The forced abortion scandal in Ankang, Shaanxi Province was brought to a conclusion when Feng Jianmei, the woman who had her seven-month pregnancy forcefully terminated, was awarded 70,600 yuan ($11,075) in compensation Tuesday.
Feng's experience prompted a nationwide debate on grass-roots human rights protection and the implementation of the family planning policy.
The forced late-stage abortion was, first of all, unacceptable. Grass-roots family planning commissions all over the country must learn this lesson.
The enforcement of the one-child policy should evolve at a time when the public has higher demands of human rights standards. It needs to seek a population-control method with a minimum social price. Forceful approaches will have to be abandoned.
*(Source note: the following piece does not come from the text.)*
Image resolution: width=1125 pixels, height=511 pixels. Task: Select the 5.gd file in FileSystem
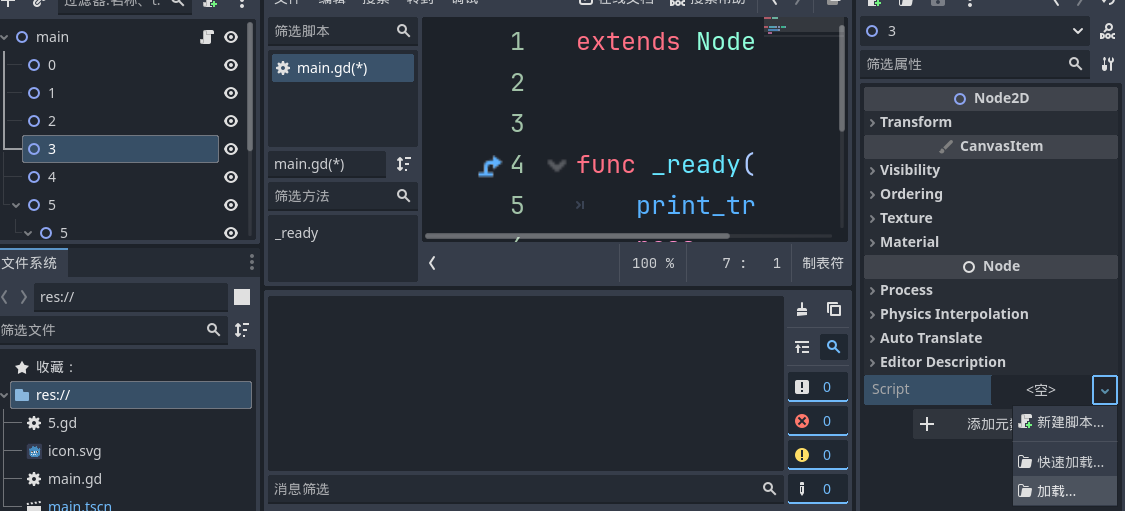[x=61, y=423]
But the necessity of population-control policy should not be negated by the past mistakes made in implementing it. The policy was based on the deliberations of several generations of demographers.
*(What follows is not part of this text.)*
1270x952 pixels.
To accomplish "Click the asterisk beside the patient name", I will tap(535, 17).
Whether the family-planning policy needs adjustment and how to realize it is a matter that is currently undergoing intense debate.
However, how to conduct the adjustment has to be based on national-level research and public opinion consultation. It cannot be decided by a few opinion leaders and media.
Criticism of forced abortion, while justified, should not turn into encouragement of violations of the population control policy, which will create additional obstacles for grass-roots family planning implementation.
Admittedly, the one-child policy is at odds with people's freedom of choice. Ideally, a family should be able to have as many children as it desires. That freedom is now limited.
But this has to be considered against China's massive population. Controlling its numbers is aimed at creating conditions for better human rights so that the current and future generations can have decent lives. In general, it is aimed at improving human rights, not the opposite.
It is easy to see China has meager resources per capita. The life of Western developed countries is appealing, but it is impossible to copy completely here. A huge population and limited resources means China needs more sense of planning in its development path. This is a reality we cannot evade.
In the past, individual rights were repeatedly sacrificed for the collective interest. Now the emphasis on individual rights often goes to extremes, putting the public's interests behind.
Forced abortions must be forbidden, but unlimited child birth shouldn't be encouraged. Both are crucial to this country.